PASSAGE TO READ:
(begin)

Released at the end of last year, Houdini 20 adds a host of powerful new tools and features to what is already one of the most capable 3D packages out there. Just be prepared for the learning curve…
Though not as well known as Cinema4D, Maya, and Blender, Houdini is a mainstay in the visual effects industry. VFX artists use it for all sorts of complex effects like destroying buildings and cities, crowd effects like armies of zombies and epic fighter battles, and huge simulations like oceans and flowing water. It's nearly as commonplace in high-end VFX as Nuke, but the learning curve is steep, particularly for artists used to… well, basically everything else in the 3D space.
It's nodes, all the way down
For those not familiar with it, Houdini is completely procedural, and everything in Houdini is a node; even simply selecting a face of a cube and extruding it creates a node. Even plugins for Houdini are nodes, and many Houdini nodes are built using nodes.
The advantage to this is that the entire workflow is visual and every step is always editable. The disadvantage is that it's a very different way of working than just about every other 3D application on the market.
The feature list for Houdini is enormous, including sophisticated modeling, volumetrics, particles, dynamics, character animation, rendering, and even compositing. For a deep dive into what Houdini can do hit up the website or download the free non-commercial version and start playing. In the meantime, here is an overview of some of the new features that SideFX introduced in Houdini 20.
KineFX and animation
The animation workflow got a major upgrade, making it easier to add characters and animations to scenes and to retarget animations from one character to another. Selection make organizing character controls easier. There are new features for creating poses and editing animation curves and blend keyframes.
So new it's in beta is a new feature called APEX for character rigging. APEX provides a toolkit for building procedural character rigs, allowing the rigger to decide where in the rig graph to evaluate it, so that it isn't getting evaluated with every little tweak. There is a new APEX Autorig Component SOP (SOP is a Geometry Operator in Houdini-Speak) with which riggers can use pre-built components like Forward Kinematics (FK) hierarchies and Inverse Kinematics (IK) joints, or build their own components using APEX graphs. There is also a node dedicated to scripting, which can also be packaged into a custom node.
Houdini would not be Houdini without adding its vaunted physics simulation to... well, everything. Character animation is no exception. The Ragdoll node set has been updated, simplified, and optimized, enabling animators to add realism to animations by using physics to create secondary motions.
There is a huge suite of new features for muscle animation also, including the new Ripple solver and an updated Vellum dynamics solver.
Feathers
Houdini 20 has a suite of tools dedicated to modeling highly detailed feathers, painting them onto characters, and animating them like hair. The whole feature set is GPU accelerated and fully integrated into the Houdini animation, including physics. Since highly detailed feathers are also extremely heavy in terms of geometry and computer load, the toolset is designed to work with low-resolution proxies and translate them procedurally into high-resolution objects at render time with support for any Hydra delegate.
Physics and simulations
The biggest new feature here is the Vellum wind shadow. Vellum is Houdini's particle-based dynamics engine used for things like cloth and grains of sand, and now it's possible to realistically block airflow over cloth with other geometry. Fur on a character behaves much more realistically with the wind shadow enabled since the wind shadow more accurately models the effect of the character's body on the airflow over its hair.

(end)

PROBLEM A:
Turn the records, from their first line through the line containing "[x=98, y=242]", into a JSON list of strings with one string per line, leaving out blank lines.

SOURCE MATERIAL:

(begin)

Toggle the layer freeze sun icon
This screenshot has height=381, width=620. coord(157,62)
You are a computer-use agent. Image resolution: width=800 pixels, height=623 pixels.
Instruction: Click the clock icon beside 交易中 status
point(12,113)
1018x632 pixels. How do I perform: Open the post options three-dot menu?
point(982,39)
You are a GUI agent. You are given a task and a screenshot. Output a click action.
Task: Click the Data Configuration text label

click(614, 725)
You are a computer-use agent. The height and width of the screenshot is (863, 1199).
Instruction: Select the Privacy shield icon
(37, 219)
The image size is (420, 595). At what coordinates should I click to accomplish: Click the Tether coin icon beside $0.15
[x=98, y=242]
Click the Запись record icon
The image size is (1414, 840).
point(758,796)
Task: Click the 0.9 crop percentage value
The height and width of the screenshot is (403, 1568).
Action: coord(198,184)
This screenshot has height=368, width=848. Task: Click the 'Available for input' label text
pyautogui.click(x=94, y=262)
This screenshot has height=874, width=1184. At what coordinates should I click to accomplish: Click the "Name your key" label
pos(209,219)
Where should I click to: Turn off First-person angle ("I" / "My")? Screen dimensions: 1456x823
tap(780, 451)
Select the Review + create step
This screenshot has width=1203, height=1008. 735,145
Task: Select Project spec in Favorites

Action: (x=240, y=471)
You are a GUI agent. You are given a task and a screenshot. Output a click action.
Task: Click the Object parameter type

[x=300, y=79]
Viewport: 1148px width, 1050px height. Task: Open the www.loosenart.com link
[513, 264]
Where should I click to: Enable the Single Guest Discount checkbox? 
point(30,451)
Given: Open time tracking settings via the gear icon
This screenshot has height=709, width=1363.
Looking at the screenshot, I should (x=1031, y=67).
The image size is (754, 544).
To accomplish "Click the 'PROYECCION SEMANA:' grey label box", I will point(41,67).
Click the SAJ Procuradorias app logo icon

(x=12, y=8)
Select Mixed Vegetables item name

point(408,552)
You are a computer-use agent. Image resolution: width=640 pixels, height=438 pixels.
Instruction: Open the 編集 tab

(end)

PROBLEM B:
Summarize the Houdini 20 review in two sentences.

FULL SOLUTION A:
[
  "Toggle the layer freeze sun icon",
  "This screenshot has height=381, width=620. coord(157,62)",
  "You are a computer-use agent. Image resolution: width=800 pixels, height=623 pixels.",
  "Instruction: Click the clock icon beside 交易中 status",
  "point(12,113)",
  "1018x632 pixels. How do I perform: Open the post options three-dot menu?",
  "point(982,39)",
  "You are a GUI agent. You are given a task and a screenshot. Output a click action.",
  "Task: Click the Data Configuration text label",
  "click(614, 725)",
  "You are a computer-use agent. The height and width of the screenshot is (863, 1199).",
  "Instruction: Select the Privacy shield icon",
  "(37, 219)",
  "The image size is (420, 595). At what coordinates should I click to accomplish: Click the Tether coin icon beside $0.15",
  "[x=98, y=242]"
]

FULL SOLUTION B:
Houdini 20 adds many new tools to a 3D package that is a mainstay in visual effects and is fully procedural: everything in it is a node, which keeps every step editable but makes the learning curve steep. New features include an upgraded animation workflow with the beta APEX rigging toolkit, a GPU-accelerated feather toolset, and a Vellum wind shadow that lets other geometry realistically block airflow over cloth.